The drive through the sand dunes can be extremely nauseating for those with a queasy stomach. These dunes dip and peak at almost 80 degrees, making this the first drive that quite easily resembled an actual rollercoaster ride. I had a hard time staying in my seat and my lack of confidence in the Toyota seatbelt distracted me from enjoying the spectacular view. The ride ended with a stop in the middle of the desert where the hoard of tourists assembled once more to witness their first desert sunset. Despite sharing this unique moment with so many, I truly enjoyed sitting cross legged on the sand and watching darkness set over this land.

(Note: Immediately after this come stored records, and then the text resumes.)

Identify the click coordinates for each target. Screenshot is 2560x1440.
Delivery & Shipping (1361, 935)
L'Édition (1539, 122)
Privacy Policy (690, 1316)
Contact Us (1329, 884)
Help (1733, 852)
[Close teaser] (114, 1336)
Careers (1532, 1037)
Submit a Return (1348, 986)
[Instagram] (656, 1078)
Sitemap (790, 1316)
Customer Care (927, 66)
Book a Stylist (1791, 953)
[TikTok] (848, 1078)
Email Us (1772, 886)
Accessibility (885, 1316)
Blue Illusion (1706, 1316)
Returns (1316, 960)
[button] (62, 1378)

A short drive later, we arrived at the desert safari camp that had ample space to house the tourists comfortably. We made a bee line for the buffet dinner and then scored front row spots in front of the stage. We all sat on the carpet amid cushions and throw pillows as the belly dancer came out showing us all that her hips didn’t lie, while others opted for camel rides or henna tattoos. It was a fun night out, with a little of everything Arabian thrown in. The night ended with a complete blackout at the camp where we all got to witness the dessert starry sky.

I spent my last day in Dubai in a mall, but as you can imagine, this wasn’t any mall, it was the Mall of Dubai. Boasting 1.1 million square meters, this mall is the largest mall in the world and home to an underwater zoo, an ice rink, a hotel, a spectacular fountain and light show amongst the other more predictable tenants of a mall. The aquarium is definitely a sight, with 32.88 m wide × 8.3 m high acrylic viewing panel, naturally the largest in the world. In a way, the sheer magnitude of these marvels seemed insignificant to locals who are by now accustomed to the ‘bigger is better’ concept of living, a sad yet inevitable reality.

I ended the day amongst yet another crowd of tourists. We all waited patiently for the fountain, light and music show to start. Much to no amazement, the show was breathtaking, but I almost expected more.


I guess Dubai had a way of making you exceed your own wildest expectations. With all this infrastructure to keep up with, I’m sure those who worked here may have been working doubly hard this past decade, but what is the point if everyone is too jaded to appreciate it. Makes you really wonder if less is more at the end of the day. I guess Utopia will remain a mythical land, one that has no place in the world we currently live in.